Ces réflexions m’occupaient, quand je fis la rencontre d’un ecclésiastique déjà âgé qui, monté sur une mule, allait aussi à Madrid. Nous liâmes conversation, et il me demanda d’où je venais. Je lui répondis que c’était d’Alcala. « Que Dieu maudisse, répliqua-t-il, de si méchantes gens ! car parmi tant de monde, il n’y a pas un seul homme d’esprit ! » Je lui demandai comment ou pourquoi il pouvait dire une pareille chose d’un lieu où se trouvaient tant d’hommes savants. « Savants ! me répondit-il d’un air fort courroucé ; je vous dirai, monsieur, qu’ils ont tant de science que depuis quatorze ans que je fais à Majalahonda, où j’ai été sacristain, de petites chansons et des noëls pour les jours de Fête-Dieu et de la naissance de Notre-Seigneur, ils n’ont pas couronné dans le concours un seul de mes couplets. Pour vous convaincre de l’injustice qu’ils m’ont faite, je vais vous en lire. Écoutez.

Bergers, n’est-ce pas là un bon mot charmant ? Ce jour est celui du Saint Corps du Christ ! C’est le jour des danses, où l’Agneau sans tache s’humilie au point de visiter nos pensées, et que par la bouche et l’estomac, il entre dans celles qu’il favorise. Sonne donc, harmonieuse saquebute, puisque de lui dépend tout notre bien. Bergers, n’est-ce pas, etc.

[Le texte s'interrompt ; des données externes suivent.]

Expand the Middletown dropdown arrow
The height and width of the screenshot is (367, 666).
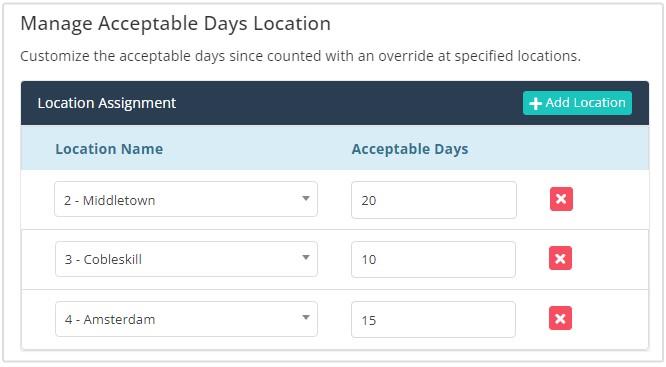(x=305, y=198)
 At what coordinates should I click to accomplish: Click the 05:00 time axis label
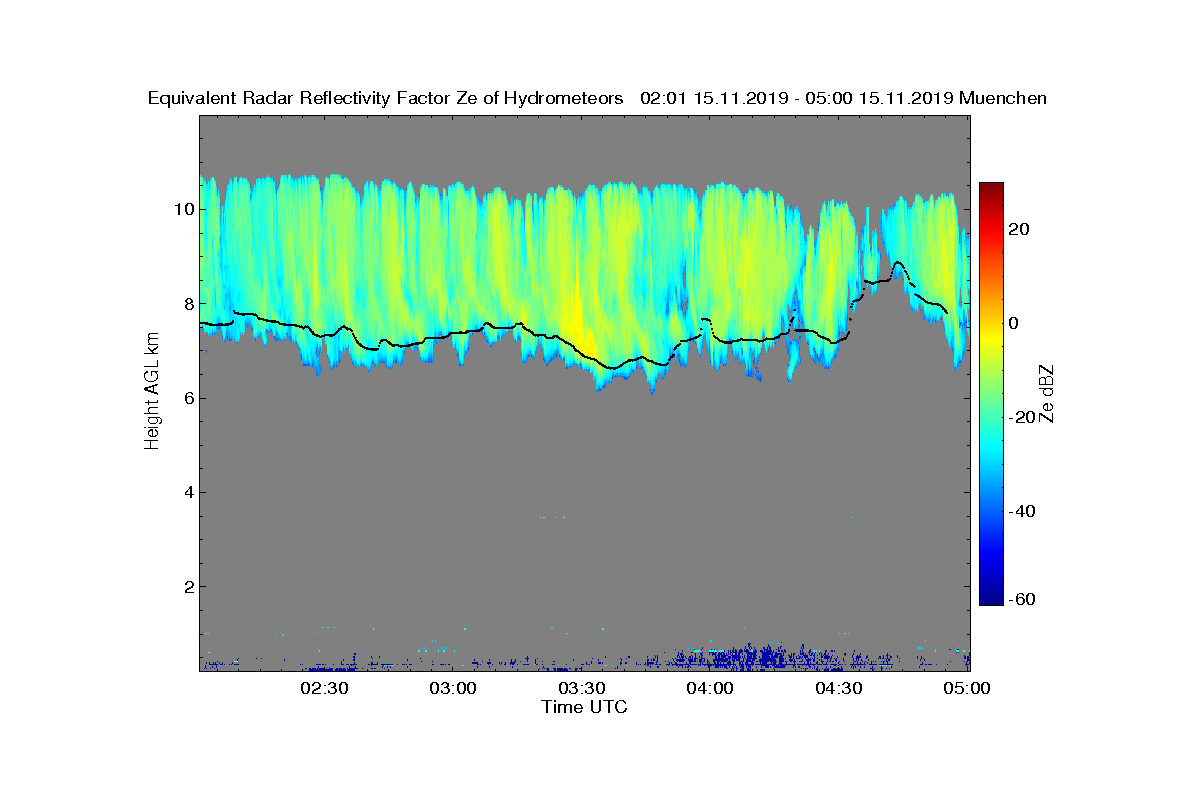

« Que pourrait dire de plus, me dit-il, l’inventeur même des bons mots ? Voyez que de mystères renferme cette parole, Bergers ; elle m’a coûté plus d’un mois d’étude. » Comme je ne pouvais m’empêcher de rire, et que mes yeux et mes narines me trahissaient malgré moi, j’éclatai en m’écriant : « Chose admirable ! Cependant, ajoutai-je, je désapprouve que vous traitiez de saint le corps de Jésus-Christ, parce que ce n’est pas lui qui est saint, mais le jour de l’institution du très-saint sacrement. » — « La plaisante critique ! reprit-il en se moquant ; je vous le montrerai dans le calendrier, il est canonisé, et j’y mettrais ma tête. » Je ne pus insister, tant je riais de son extrême ignorance. Au contraire, je lui dis que ce couplet méritait toutes sortes de récompenses, et que de ma vie je n’avais rien lu d’aussi gracieux. « Non ! répliqua-t-il sur-le-champ. Eh bien, écoutez quelques pages d’un petit livre que j’ai fait en l’honneur des Onze mille vierges, et où j’ai composé, pour chacune d’elles, cinquante huitains. C’est une chose précieuse. »

Pour m’exempter d’entendre tant de milliers de huitains, je le suppliai de ne me rien dire qui eût rapport au divin, et en conséquence il commença à me réciter une comédie qui avait plus de journées que n’en exige le chemin de Jérusalem. Il me disait : « Je l’ai faite en deux jours ; c’est là le brouillon. » Il y avait jusqu’à cinq mains de papier et son titre était l’Arche de Noé. Semblable aux fables d’Ésope, elle n’avait pour acteurs que des coqs, des rats, des ânes, des renards et des sangliers. J’en louai la marche et l’invention, à quoi il me répondit : « C’est une pièce que j’ai imaginée ; on n’en a jamais faite de pareille dans le monde. La nouveauté l’emporte sur tout, et si je parviens à la faire jouer, ce sera une chose qui fera du bruit. » — « Mais comment pourrait-elle être représentée, lui dis-je, si les personnages ne sont que des animaux, puisque ceux-ci ne parlent pas ? » — « C’est là, me répondit-il, la difficulté la plus forte ; sans cela rien ne pourrait lui être comparé. Mais j’ai pensé à la faire toute de perroquets, de sansonnets et de pies, qui parlent, et de mettre des guenons aux intermèdes ; on ne peut rien de mieux. J’ai fait, continua-t-il, des choses bien supérieures pour une femme que j’aime. Voici neuf cent et un sonnets et douze rondeaux que j’ai composés à ses pieds. » Je lui demandai s’il les avait vus, ses pieds, et il me répondit qu’il n’avait pas fait pareille chose, en considération de ce qu’il était dans les ordres, mais que ses idées sur toutes les beautés de sa dame étaient prophétiques.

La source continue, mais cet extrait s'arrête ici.